══ DATA SHOWN ══
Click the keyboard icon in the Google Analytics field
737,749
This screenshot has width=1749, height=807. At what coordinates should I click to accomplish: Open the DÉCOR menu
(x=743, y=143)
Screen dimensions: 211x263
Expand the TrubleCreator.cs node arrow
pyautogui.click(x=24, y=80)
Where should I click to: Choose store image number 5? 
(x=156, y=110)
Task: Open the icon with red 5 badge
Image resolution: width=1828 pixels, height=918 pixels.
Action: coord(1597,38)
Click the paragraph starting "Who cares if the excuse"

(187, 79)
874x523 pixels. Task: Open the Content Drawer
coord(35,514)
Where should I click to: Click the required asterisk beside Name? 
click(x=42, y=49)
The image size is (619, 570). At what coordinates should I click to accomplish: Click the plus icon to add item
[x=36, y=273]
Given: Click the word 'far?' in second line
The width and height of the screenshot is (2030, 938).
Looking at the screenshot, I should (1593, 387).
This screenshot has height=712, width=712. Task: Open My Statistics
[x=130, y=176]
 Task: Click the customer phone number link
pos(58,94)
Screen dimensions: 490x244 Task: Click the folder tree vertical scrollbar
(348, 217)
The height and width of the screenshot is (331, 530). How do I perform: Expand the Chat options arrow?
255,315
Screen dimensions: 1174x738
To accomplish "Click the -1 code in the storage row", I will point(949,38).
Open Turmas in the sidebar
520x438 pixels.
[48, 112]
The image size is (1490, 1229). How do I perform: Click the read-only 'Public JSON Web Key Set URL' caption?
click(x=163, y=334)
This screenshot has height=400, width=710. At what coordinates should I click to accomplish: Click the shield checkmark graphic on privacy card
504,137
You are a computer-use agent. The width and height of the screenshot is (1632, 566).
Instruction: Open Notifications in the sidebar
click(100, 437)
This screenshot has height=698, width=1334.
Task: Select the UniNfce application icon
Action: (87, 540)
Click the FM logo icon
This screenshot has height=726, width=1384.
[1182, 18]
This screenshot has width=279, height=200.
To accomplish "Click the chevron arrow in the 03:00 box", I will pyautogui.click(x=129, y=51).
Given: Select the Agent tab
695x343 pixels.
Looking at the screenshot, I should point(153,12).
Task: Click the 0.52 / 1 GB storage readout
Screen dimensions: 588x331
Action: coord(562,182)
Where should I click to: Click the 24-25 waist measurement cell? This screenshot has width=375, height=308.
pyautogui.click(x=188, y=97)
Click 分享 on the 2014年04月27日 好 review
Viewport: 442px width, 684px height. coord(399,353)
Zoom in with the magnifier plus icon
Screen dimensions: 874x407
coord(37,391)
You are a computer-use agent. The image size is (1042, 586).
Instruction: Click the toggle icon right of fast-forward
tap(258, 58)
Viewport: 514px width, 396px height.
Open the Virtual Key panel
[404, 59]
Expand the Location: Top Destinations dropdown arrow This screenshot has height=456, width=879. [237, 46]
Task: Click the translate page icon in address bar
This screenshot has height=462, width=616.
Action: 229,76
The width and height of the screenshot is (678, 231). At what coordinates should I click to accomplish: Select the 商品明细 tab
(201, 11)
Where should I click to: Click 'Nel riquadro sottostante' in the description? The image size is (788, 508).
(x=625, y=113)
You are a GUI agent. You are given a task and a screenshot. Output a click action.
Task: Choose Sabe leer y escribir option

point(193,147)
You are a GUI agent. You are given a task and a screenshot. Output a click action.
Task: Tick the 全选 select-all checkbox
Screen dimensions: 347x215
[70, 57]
═══
Go back to the data above and please quote exactly, and only, the lines from the line with "This screenshot has height=462, width=616." through its last line.

This screenshot has height=462, width=616.
Action: 229,76
The width and height of the screenshot is (678, 231). At what coordinates should I click to accomplish: Select the 商品明细 tab
(201, 11)
Where should I click to: Click 'Nel riquadro sottostante' in the description? The image size is (788, 508).
(x=625, y=113)
You are a GUI agent. You are given a task and a screenshot. Output a click action.
Task: Choose Sabe leer y escribir option

point(193,147)
You are a GUI agent. You are given a task and a screenshot. Output a click action.
Task: Tick the 全选 select-all checkbox
Screen dimensions: 347x215
[70, 57]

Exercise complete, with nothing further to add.